Boy I sure do love holding attack for 4 minutes to kill yet another damage sponge! Ended up turning the difficulty down over and over with that game because it's possibly the worst instance of "how to make a fight harder? give them more hp" I have ever seen. The fights were not a bit more difficult (The trial that adds random skills and can rank up enemies is far more effective at that) except inasmuch as it took patience to finish them. Makes DA2 look like god damn Command: MANO when it comes to tactics.

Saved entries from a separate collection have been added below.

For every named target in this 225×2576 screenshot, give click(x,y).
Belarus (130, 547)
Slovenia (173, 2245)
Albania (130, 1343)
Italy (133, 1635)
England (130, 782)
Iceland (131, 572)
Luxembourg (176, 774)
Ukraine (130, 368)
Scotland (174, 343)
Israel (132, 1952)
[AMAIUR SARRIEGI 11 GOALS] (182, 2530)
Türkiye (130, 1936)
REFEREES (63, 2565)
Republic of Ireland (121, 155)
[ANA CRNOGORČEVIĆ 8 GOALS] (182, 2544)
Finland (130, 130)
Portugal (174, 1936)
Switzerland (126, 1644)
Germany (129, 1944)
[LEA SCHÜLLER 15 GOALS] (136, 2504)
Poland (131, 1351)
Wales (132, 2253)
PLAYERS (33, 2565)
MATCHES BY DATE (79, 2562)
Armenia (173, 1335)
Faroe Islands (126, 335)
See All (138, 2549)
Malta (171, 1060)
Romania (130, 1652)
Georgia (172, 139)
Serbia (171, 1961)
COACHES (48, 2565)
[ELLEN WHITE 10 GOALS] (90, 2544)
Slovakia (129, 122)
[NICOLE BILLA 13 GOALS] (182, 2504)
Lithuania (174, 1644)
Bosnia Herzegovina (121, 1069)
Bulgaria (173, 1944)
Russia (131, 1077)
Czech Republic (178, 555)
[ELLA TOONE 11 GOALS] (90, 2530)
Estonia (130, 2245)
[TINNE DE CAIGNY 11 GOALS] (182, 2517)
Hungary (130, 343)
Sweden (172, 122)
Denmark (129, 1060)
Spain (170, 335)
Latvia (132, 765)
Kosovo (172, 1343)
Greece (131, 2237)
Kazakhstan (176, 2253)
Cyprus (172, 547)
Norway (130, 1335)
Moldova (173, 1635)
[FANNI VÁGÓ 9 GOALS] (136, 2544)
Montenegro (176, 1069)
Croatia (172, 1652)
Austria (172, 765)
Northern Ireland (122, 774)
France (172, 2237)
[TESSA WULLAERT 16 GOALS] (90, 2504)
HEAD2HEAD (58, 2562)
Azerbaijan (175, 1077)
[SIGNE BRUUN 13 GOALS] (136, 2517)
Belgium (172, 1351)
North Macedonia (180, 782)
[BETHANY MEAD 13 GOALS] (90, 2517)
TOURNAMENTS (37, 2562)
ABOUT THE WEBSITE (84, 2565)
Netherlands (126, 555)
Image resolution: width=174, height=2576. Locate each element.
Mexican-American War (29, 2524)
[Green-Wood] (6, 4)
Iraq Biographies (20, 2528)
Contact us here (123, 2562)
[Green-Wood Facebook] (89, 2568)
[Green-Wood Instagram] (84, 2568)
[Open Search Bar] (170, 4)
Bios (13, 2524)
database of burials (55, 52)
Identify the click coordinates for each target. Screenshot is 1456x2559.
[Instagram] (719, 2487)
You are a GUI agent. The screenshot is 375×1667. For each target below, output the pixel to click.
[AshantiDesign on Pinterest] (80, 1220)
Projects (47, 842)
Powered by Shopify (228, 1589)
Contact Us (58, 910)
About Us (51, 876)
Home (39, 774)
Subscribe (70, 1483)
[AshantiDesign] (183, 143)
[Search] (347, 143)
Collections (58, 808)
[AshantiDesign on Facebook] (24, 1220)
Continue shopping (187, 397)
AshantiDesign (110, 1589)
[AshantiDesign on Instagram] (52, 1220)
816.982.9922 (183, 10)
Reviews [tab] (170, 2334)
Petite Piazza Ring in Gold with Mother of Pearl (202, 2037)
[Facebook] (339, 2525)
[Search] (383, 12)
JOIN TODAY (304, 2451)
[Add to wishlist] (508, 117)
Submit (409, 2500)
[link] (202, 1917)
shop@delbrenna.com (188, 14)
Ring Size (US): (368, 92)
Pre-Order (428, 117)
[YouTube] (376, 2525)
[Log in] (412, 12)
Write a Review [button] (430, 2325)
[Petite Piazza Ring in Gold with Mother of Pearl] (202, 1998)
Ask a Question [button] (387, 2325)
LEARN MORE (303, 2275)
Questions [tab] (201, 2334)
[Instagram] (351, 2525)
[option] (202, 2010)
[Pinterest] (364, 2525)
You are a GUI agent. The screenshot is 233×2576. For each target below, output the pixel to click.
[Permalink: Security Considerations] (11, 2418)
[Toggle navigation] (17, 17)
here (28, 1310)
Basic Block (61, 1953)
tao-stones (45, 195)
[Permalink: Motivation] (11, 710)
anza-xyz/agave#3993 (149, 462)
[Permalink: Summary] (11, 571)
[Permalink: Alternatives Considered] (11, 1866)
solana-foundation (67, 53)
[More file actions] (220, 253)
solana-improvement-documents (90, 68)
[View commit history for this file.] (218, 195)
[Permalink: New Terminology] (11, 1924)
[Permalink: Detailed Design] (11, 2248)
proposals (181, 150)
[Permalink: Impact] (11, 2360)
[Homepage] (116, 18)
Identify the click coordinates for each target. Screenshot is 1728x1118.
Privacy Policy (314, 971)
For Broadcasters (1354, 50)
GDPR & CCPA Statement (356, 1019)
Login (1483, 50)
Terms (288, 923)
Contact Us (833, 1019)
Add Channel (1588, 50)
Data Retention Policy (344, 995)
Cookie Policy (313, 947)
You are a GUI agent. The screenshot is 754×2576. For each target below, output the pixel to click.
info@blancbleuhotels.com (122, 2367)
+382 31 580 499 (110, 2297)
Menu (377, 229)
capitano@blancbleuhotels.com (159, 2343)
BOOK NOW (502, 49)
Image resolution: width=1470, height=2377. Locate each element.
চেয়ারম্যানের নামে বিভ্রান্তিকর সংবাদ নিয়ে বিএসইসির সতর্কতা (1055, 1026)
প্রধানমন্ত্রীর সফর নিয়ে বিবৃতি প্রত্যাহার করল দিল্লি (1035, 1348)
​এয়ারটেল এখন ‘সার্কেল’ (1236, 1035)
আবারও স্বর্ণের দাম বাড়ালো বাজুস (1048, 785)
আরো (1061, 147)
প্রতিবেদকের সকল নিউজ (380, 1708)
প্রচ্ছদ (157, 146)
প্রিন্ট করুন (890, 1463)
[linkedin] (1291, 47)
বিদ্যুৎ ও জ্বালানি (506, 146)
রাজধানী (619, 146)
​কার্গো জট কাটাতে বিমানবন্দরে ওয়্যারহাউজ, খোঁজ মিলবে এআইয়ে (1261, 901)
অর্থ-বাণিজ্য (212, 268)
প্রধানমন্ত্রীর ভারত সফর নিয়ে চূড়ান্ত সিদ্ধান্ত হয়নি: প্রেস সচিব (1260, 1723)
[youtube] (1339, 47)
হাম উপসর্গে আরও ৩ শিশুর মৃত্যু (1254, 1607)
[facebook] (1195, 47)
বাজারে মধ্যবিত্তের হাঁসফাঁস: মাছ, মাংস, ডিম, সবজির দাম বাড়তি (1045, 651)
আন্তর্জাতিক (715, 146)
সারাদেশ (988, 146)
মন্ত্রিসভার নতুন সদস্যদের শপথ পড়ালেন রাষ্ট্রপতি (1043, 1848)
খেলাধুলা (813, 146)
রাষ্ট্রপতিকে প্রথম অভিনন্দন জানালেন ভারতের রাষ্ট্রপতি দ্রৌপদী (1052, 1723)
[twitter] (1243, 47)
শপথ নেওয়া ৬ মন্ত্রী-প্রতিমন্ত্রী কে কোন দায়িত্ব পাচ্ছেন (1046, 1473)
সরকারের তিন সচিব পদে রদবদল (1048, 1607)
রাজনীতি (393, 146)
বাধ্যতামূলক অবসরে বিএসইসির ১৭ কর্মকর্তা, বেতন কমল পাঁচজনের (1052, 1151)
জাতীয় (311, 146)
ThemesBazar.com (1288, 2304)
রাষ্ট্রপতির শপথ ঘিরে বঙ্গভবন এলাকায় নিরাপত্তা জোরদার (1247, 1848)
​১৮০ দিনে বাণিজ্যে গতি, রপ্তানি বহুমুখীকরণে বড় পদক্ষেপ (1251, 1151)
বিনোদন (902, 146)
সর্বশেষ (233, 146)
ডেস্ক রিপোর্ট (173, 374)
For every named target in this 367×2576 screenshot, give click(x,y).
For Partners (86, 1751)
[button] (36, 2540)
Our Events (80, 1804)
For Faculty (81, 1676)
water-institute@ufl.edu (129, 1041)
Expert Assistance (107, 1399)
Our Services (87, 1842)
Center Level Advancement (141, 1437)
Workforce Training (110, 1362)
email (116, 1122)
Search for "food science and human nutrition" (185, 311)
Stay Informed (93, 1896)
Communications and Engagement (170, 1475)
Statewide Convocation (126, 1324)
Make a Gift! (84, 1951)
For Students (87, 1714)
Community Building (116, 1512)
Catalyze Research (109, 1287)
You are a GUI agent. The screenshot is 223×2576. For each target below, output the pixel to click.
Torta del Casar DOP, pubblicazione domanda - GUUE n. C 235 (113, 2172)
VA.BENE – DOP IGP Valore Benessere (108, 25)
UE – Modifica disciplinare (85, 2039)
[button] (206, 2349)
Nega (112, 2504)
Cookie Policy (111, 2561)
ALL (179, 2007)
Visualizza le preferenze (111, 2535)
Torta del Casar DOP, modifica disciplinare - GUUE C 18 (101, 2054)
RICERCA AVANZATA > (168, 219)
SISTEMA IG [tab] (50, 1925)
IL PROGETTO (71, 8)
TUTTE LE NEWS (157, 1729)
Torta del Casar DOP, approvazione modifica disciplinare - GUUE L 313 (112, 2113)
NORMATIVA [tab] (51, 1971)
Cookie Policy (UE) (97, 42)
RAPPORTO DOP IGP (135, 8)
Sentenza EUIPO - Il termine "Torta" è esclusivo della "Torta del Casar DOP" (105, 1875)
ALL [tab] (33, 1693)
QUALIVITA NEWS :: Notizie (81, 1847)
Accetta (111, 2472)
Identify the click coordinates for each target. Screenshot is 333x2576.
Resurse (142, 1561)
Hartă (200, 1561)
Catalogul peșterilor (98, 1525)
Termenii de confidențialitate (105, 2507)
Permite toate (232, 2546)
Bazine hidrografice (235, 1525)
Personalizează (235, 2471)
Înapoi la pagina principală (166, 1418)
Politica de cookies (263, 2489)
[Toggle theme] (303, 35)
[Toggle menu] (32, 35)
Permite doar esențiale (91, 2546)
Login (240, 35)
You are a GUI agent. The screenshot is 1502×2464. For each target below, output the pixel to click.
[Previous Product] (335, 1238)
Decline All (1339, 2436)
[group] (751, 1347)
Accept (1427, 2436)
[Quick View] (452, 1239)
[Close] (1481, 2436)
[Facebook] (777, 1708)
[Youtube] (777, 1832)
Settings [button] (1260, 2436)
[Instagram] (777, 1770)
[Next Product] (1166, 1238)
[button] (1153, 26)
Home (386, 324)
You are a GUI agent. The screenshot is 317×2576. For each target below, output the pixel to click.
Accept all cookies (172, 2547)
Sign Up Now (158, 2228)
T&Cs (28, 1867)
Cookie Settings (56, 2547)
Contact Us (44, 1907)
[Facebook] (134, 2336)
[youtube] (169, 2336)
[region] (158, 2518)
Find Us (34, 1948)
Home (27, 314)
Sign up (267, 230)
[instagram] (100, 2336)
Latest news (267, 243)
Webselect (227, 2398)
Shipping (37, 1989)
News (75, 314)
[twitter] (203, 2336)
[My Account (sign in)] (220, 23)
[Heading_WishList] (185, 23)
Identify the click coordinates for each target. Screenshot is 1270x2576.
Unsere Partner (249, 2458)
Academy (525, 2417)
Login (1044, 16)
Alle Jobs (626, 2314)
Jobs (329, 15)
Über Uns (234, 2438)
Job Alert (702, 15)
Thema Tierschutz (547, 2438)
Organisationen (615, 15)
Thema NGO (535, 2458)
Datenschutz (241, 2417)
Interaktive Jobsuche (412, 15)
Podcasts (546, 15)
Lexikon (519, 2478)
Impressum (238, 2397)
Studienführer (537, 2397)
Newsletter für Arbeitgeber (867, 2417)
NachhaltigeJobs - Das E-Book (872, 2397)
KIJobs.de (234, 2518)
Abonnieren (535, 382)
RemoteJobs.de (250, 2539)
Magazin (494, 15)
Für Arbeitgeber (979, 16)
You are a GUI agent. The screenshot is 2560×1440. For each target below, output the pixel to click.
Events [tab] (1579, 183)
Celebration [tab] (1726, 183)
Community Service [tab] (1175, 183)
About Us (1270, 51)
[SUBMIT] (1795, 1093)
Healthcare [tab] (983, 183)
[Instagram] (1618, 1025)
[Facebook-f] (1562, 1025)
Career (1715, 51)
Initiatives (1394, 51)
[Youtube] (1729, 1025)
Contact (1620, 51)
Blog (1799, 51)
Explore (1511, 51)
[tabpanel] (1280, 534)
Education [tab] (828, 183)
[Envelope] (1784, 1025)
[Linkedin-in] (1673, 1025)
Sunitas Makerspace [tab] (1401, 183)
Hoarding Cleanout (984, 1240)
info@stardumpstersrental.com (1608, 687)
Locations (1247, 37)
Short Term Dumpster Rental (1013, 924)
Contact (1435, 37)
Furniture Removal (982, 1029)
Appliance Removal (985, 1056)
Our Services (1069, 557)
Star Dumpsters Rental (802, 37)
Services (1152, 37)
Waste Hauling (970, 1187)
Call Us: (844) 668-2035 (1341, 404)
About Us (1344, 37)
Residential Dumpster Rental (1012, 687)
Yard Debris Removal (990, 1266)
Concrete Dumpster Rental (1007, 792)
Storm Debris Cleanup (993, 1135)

I like the combat in Inquisition, but the combat in DA games was never that groundbreaking. I'll take 'hold attack to kill' over 'mash attack to kill' any day. And even though DAI has the 'give more HP' issue, DA2 had the 'add more waves of enemies' issue which I like less. I'd rather fight a big thing with a ton of HP where my progress is clear than countless waves of the same enemy type where sometimes I have to search around to just to find the end of it.

It probably also depends a lot on the class you play. In DAI I'm a Knight Enchanter Mage and I can attack from afar with a staff, set a fire mine to blow up a group of enemies, let loose a barrage of attacks to build a charge then run in and whack it with my energy sword, turn invisible and reappear inside an enemy to knock it senseless, create barriers to keep me and the party safe, etc. It's all very easy but I like the variety. Compared to DA2 where I was a Rogue and pretty much every battle was run to enemy, mash attack, use Backstab whenever it is ready and random other vanilla skills when it's not. The only variety was when there were clumps of enemies and I could throw that potion bomb thing in to stun them. That was fun.